■ **Source records**
--- START ---
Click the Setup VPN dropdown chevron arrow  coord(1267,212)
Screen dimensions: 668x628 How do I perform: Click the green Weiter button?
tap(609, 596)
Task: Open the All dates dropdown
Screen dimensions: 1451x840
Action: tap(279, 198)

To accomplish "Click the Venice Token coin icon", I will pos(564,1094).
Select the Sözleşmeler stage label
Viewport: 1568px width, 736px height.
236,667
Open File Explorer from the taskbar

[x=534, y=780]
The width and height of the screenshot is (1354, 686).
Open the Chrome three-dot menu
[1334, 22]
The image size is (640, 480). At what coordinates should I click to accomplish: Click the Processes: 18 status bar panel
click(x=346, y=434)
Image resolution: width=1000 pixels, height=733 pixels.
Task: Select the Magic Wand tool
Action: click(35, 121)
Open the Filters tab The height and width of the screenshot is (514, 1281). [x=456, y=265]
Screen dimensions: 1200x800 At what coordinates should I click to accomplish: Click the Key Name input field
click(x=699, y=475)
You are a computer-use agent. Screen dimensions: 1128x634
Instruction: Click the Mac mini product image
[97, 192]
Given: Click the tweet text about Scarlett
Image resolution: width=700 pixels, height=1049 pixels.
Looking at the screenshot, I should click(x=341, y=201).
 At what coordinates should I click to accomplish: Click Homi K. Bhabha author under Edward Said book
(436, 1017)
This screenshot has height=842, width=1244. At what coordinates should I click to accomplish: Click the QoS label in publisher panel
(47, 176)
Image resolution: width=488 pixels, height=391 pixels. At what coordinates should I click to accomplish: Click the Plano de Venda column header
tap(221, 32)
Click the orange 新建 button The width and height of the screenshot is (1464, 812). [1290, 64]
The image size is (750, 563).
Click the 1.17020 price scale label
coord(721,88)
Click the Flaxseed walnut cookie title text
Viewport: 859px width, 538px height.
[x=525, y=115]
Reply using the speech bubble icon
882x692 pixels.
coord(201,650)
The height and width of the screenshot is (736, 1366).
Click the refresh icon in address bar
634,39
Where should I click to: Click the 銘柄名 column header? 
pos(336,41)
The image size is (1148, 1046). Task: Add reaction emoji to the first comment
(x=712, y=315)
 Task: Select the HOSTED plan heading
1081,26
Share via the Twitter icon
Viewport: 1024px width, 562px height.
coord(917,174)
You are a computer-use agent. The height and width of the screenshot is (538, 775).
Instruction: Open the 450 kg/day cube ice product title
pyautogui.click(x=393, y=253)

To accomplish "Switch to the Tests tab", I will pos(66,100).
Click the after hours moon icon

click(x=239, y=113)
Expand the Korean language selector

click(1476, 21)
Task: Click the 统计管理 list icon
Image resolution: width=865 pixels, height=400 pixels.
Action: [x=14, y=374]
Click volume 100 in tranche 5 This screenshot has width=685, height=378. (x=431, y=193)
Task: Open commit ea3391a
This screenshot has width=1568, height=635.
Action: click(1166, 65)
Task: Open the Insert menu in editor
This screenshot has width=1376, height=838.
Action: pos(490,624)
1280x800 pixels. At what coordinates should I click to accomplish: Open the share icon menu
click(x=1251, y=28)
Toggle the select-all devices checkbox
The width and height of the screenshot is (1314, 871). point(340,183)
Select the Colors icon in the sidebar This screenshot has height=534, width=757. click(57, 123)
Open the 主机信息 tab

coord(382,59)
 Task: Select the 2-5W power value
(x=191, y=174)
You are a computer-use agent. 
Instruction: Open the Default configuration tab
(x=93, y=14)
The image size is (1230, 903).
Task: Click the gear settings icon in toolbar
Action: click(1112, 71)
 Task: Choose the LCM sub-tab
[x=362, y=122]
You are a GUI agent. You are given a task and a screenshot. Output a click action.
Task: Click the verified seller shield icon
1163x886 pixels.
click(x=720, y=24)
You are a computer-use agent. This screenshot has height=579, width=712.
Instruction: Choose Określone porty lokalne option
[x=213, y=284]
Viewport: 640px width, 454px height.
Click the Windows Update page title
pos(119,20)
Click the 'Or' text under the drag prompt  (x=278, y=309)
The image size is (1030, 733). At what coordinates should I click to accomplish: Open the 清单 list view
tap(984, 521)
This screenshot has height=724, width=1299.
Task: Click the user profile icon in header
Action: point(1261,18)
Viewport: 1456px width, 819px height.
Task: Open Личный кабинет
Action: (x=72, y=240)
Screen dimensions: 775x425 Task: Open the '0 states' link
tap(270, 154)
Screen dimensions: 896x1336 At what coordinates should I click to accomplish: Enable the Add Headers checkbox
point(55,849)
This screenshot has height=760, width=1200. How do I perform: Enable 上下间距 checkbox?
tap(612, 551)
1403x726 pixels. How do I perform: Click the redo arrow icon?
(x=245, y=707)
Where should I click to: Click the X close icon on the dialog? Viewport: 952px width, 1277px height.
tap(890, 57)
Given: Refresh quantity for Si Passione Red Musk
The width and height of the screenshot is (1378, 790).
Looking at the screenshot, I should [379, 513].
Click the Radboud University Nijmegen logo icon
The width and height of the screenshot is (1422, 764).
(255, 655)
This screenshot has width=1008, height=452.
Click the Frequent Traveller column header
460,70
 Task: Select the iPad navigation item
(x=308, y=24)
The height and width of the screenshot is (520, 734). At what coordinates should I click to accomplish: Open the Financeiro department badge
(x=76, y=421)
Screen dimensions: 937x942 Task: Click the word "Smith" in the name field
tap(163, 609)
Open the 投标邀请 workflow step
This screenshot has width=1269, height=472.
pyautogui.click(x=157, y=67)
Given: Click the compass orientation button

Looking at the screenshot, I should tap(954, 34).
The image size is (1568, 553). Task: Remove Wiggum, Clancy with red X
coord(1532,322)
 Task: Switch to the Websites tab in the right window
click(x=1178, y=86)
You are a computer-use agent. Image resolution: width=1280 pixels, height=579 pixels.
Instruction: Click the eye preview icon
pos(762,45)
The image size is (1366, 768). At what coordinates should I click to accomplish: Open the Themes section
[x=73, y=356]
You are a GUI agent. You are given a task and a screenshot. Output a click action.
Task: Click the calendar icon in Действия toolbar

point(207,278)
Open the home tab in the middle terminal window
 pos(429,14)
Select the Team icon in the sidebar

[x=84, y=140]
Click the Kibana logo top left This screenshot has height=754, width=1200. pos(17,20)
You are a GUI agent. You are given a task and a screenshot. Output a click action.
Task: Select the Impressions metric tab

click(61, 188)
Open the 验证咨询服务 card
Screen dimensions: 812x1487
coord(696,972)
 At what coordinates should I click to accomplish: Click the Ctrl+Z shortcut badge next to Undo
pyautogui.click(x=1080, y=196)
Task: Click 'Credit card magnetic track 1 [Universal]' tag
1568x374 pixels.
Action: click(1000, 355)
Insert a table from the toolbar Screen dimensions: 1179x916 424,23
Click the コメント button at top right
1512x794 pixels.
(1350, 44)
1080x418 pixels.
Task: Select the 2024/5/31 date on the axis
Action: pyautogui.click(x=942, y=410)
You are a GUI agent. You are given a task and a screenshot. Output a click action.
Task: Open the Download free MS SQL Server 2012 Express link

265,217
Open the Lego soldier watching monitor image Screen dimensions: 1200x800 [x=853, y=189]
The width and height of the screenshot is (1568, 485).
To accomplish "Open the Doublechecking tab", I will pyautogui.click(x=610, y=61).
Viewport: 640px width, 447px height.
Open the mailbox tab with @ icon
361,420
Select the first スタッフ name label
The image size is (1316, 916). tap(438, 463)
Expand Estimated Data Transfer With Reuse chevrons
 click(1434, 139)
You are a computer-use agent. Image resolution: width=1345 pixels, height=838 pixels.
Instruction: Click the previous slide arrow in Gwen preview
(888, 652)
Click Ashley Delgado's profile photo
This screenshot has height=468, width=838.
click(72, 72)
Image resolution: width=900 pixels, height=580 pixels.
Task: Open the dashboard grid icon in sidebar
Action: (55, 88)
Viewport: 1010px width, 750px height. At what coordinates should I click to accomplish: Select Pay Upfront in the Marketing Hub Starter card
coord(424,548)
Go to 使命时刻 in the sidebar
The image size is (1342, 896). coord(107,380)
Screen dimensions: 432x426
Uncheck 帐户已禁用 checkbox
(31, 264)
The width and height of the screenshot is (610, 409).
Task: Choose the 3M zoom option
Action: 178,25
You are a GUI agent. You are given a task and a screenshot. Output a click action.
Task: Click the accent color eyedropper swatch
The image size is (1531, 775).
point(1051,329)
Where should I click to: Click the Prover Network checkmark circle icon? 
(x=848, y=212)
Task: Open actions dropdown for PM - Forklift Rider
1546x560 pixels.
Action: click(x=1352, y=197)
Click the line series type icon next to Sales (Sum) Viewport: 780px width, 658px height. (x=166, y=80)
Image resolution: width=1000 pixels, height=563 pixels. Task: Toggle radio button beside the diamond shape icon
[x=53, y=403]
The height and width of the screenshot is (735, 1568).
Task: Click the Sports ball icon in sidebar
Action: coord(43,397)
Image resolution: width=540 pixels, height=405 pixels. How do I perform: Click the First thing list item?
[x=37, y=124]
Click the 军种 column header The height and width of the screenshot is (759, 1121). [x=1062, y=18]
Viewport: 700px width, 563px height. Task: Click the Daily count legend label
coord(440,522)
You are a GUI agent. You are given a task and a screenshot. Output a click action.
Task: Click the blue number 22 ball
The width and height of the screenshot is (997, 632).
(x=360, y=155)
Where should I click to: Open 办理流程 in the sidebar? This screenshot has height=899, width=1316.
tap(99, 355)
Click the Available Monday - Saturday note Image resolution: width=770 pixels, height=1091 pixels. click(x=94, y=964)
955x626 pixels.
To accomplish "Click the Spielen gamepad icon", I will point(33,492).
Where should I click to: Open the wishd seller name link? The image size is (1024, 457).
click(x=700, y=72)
--- END ---
Starting at the line that contains "Viewport: 1024px width, 562px height." and stopping after the line that contains "Task: Click the 统计管理 list icon", write out every line exactly as it appears above, and no other line.

Viewport: 1024px width, 562px height.
coord(917,174)
You are a computer-use agent. The height and width of the screenshot is (538, 775).
Instruction: Open the 450 kg/day cube ice product title
pyautogui.click(x=393, y=253)

To accomplish "Switch to the Tests tab", I will pos(66,100).
Click the after hours moon icon

click(x=239, y=113)
Expand the Korean language selector

click(1476, 21)
Task: Click the 统计管理 list icon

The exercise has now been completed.